CALC field expression

FORMAT field formatstring

NUMBERFORMAT field digits, otherfield digits

The UNION and EXCEPT statements make boolean operations on the two top tables.

UNION

EXCEPT field

The JOIN statement makes a natural join based on the provided field (not optional). The CROSS statement makes a cross join. The left join adds null values for missing tuples on the right side, the outerjoin adds null values for missing matching tuples on both sides. There is no right join. You can swap and left join.

JOIN field

LEFTJOIN field

OUTERJOIN field

CROSS

The ROTATE statement rotates columns and rows. The keys become column names and the column names keys

The COPY, POP and SWAP operator work on the stack.

There are several options for the output. By default there is a HTML table. You can apply a TEMPLATE to each field. With the OUTPUT statement, you can specify a deep field list, a textarea with tabbed text to copy paste, text or a fixed format like SQL tables. Finally you can style the table

TEMPLATE field templatename

OUTPUT (HTML | FIXED (fieldlist)* | FIELDS | TAB | TABHEADER | TEXT | TEXTSPACE | ROWTEMPLATE string)

STYLE cssclass

The deep list format expects that the columns are ordered from general to detail.

To debug, finally, use the SHOWKEY and the VERBOSE statement.

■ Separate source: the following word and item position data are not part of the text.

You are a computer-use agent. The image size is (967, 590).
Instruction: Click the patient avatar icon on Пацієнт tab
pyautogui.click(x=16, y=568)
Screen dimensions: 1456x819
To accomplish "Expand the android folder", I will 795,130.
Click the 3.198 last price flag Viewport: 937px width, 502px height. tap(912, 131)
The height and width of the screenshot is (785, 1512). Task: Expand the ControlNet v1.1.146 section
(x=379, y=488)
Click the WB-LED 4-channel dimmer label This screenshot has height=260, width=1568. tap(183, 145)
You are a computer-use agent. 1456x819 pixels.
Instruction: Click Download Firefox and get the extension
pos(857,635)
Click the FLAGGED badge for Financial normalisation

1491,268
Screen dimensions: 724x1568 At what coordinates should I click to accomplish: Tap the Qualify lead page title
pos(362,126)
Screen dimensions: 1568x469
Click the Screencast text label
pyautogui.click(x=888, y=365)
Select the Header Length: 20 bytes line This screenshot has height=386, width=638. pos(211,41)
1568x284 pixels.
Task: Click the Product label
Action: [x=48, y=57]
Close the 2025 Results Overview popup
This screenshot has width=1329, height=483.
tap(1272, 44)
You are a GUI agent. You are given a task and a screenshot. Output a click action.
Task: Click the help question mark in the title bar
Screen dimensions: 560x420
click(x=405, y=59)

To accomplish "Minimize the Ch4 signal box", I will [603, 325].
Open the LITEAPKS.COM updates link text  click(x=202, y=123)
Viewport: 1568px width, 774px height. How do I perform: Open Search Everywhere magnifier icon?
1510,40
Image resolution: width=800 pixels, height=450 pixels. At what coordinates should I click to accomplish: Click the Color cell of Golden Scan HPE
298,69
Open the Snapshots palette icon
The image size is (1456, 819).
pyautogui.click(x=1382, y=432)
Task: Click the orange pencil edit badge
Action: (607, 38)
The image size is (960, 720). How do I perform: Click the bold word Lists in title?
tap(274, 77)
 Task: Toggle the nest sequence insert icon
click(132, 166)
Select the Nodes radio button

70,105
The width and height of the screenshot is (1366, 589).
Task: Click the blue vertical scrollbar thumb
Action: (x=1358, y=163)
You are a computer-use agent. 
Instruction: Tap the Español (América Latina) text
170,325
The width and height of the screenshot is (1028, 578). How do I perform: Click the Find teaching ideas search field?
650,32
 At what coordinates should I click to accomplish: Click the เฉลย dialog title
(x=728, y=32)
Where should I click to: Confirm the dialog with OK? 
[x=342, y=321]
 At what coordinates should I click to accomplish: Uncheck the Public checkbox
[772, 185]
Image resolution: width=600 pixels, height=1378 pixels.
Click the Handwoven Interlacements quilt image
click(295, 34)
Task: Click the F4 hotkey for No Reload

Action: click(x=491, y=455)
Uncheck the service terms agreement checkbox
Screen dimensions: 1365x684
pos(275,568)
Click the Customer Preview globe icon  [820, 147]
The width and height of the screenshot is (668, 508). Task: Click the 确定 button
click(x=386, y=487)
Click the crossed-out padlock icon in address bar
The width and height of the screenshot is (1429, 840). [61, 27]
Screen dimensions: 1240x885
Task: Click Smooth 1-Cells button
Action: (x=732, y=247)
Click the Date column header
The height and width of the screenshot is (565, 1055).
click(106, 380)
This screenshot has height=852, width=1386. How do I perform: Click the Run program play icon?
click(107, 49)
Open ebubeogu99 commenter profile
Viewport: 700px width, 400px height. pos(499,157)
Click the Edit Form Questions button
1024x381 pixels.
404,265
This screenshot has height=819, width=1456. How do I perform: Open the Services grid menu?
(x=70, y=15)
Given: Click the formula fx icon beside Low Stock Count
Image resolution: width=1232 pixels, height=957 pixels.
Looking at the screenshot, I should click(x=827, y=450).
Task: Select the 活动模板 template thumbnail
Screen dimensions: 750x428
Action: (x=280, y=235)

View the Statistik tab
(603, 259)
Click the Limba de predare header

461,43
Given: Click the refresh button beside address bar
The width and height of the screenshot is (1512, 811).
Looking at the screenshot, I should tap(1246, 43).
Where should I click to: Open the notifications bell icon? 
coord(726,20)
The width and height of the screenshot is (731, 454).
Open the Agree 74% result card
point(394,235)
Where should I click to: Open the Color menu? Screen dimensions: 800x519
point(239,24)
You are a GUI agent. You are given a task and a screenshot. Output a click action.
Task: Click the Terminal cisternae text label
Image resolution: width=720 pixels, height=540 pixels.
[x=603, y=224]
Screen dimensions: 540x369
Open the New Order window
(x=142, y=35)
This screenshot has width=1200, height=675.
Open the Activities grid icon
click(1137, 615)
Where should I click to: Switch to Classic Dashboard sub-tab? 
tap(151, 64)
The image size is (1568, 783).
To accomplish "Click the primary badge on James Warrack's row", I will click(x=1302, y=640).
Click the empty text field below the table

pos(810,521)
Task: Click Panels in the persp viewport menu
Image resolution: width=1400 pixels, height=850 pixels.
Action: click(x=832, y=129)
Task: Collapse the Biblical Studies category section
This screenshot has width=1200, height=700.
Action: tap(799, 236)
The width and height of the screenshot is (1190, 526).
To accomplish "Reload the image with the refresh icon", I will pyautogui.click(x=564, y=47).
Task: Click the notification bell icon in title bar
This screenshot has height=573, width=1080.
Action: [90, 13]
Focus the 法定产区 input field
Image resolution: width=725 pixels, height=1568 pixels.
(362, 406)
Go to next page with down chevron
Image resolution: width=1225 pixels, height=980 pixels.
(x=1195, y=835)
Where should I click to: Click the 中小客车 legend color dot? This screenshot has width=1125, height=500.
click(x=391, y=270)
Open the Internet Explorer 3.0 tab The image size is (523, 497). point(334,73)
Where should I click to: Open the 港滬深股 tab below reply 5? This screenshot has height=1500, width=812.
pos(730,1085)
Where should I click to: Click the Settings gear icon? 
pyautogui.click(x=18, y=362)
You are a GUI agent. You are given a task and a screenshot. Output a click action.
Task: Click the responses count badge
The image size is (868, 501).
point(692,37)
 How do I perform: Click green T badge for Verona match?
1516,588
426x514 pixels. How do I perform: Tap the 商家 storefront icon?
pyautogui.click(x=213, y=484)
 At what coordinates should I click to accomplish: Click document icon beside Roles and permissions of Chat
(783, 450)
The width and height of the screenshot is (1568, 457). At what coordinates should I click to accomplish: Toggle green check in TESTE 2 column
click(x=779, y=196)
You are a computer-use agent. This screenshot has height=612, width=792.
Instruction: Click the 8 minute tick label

The inner workings of the query function

The SELECT function uses the sofawiki PHP function swFilter. All other statements are calculated directly in the function each time the page is requested.

The swFilter function scans linearily through the revisions. For each revision, it checks if the condition is met and then extracts the fields of the fieldlist. The result of this search is persistant. It is saved in the queries folder. So even if a linear scan may seem long, it is done only one time for each revision because the Sofawiki knows that revisions are permament, they do not change overtime. This is a kind of selfindexing.

Sometimes the scanning is very long. The swFilter has a timeout, where it stops scanning and returns the result so far. At this moment you get the message Incomplete results. You can refresh the page to get further results.

The swFilter function then compares the found revisions with the current revisions (that have the status "ok" or "protected"). The revision that stay are then returned.

The set of found revisions are hold in a swBitmap, which is a set of booleans that take exactly one bit of memory space per boolean. We can then make boolean operations on the bitmaps.

The swFilter functions makes several optimizations not to search each revision

The namespace limits the search
It compares against queries that checked the existence of the field.
For certain string operators (== *= 0* *=* ~~ *~ ~* *~*) it can check if the page contains the text. It uses therefore a global trigram index.